Tuesday, January 31, 2012

Words.

At some point, I have allowed myself to forget how important writing is to me.

When I was younger (I'm talking middle and high school), I wrote poetry. Lots and lots of it. And most of it was good, for someone my age. I probably wrote at least one poem a week. Some of them were good. Others were okay. A lot of them were a strange form of therapy that I will probably never share with anyone, but they were good in the sense that they allowed me to have a voice during times that I felt like my heart was an open wound and no spoken words, no conversations with anyone could even attempt to heal me or give me any kind of release.

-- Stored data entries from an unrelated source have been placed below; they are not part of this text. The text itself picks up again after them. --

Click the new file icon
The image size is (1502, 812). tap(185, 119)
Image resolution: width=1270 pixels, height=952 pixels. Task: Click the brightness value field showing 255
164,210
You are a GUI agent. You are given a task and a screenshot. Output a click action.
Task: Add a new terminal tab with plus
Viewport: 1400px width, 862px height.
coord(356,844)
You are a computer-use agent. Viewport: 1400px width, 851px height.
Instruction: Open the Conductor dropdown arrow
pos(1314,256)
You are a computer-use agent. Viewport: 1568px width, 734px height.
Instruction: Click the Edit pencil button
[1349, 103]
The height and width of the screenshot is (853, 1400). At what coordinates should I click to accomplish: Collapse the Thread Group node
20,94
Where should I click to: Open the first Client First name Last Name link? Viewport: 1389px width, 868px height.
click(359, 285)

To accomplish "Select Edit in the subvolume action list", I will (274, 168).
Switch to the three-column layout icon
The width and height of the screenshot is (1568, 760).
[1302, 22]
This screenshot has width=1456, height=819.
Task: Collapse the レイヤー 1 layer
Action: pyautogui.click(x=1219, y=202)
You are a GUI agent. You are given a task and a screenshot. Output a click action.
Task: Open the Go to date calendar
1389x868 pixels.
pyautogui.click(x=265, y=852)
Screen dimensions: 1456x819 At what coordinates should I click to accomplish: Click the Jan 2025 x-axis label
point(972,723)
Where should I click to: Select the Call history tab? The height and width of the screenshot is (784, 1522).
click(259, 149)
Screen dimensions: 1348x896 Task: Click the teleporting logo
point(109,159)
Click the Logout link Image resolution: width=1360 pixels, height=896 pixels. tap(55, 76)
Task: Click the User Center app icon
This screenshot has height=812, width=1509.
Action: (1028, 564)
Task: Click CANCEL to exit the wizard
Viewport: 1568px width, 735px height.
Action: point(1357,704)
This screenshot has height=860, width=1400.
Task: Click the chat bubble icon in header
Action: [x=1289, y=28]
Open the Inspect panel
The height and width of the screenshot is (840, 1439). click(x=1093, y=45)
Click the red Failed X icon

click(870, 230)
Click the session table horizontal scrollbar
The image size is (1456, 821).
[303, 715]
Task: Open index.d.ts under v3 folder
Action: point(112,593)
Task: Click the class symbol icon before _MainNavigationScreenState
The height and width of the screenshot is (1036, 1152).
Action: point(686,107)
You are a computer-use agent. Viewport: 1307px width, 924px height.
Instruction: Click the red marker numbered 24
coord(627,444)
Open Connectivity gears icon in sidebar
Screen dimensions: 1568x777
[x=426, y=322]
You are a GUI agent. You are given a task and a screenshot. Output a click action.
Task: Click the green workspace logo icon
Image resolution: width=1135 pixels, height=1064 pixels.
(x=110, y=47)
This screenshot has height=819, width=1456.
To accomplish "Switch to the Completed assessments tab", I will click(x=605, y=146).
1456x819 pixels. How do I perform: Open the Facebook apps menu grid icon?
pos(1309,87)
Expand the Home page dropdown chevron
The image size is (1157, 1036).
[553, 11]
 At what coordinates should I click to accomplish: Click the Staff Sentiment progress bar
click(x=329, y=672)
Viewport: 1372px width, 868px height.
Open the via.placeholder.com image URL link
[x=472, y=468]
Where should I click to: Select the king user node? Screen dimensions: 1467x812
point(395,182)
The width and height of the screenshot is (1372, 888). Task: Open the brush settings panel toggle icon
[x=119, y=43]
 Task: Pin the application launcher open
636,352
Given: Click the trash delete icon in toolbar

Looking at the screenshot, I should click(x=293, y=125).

I spent many of my teenage years feeling depressed and alone. Even though I had an amazing family-- a family I could actually say anything to, and have my feelings and opinions understood and valued. But I was a teenager. It didn't seem that way back then. I did a lot of living and learning in those years, and I'm thankful that I came out of it all and became something I could be proud of.

I was one of the kids I wouldn't want my phantom children to hang out with. Partying.Lots of drinking.  Sleeping around (not as much as some, but enough that I still sometimes feel shame when I think about it). Pregnant at fourteen. (More on that someday. Maybe.) For a while, after the pregnancy (and the abortion), during what I can now say was the darkest chapter of my life, I was a cutter. I wanted to die, but I was too cowardly (or something) to do anything about it, aside from slowly sabotage myself.

But, like I said, I grew out of and away from that life, and I'm thankful for that. Proud of myself for rising above that. What I miss, though--what I sometimes still mourn-- is that all the poetry I wrote, fueled by my adventures, died with that girl. The girl I used to be.

Maybe it's still there--anything's possible. My writing is much more bland now, less fire and pain and wishing for death. More reasoning with myself, more day-to-day wandering and meandering from one topic to another. My writing now is that of a semi-content woman, wife, normal person with a pretty amazing little dose of ADHD thrown into the mix.

Sometimes I go weeks or months at a time without writing anything, which is sad, considering I spend much of my alone time writing inside my head. All these words and thoughts and random things--important things-- that go unwritten and unsaid.

I don't know why such a huge part of me is often left on the back burner. Why do I ignore something that is so much a part of who I am? Why isn't it a priority?

I think part of it is me willing myself to stop thinking. You know, sometimes I don't even know how I really feel about something until I start writing, when the words are coming to me faster than I can rationalize anything, or change my mind. They just appear on the page, and I can't bring myself to argue with them. They make perfect sense, once they're there.

So this is my goal: write something every day. Whether it's here, or in my journal, or even on some random scrap of paper that eventually disappears in the chaos of my home, I need to write. And I'm good at it, without really even trying.

And maybe eventually, I'll start really trying again. And when that happens, I can start working on something I've wanted to do for a very long time. I can start piecing together my life, one story at a time.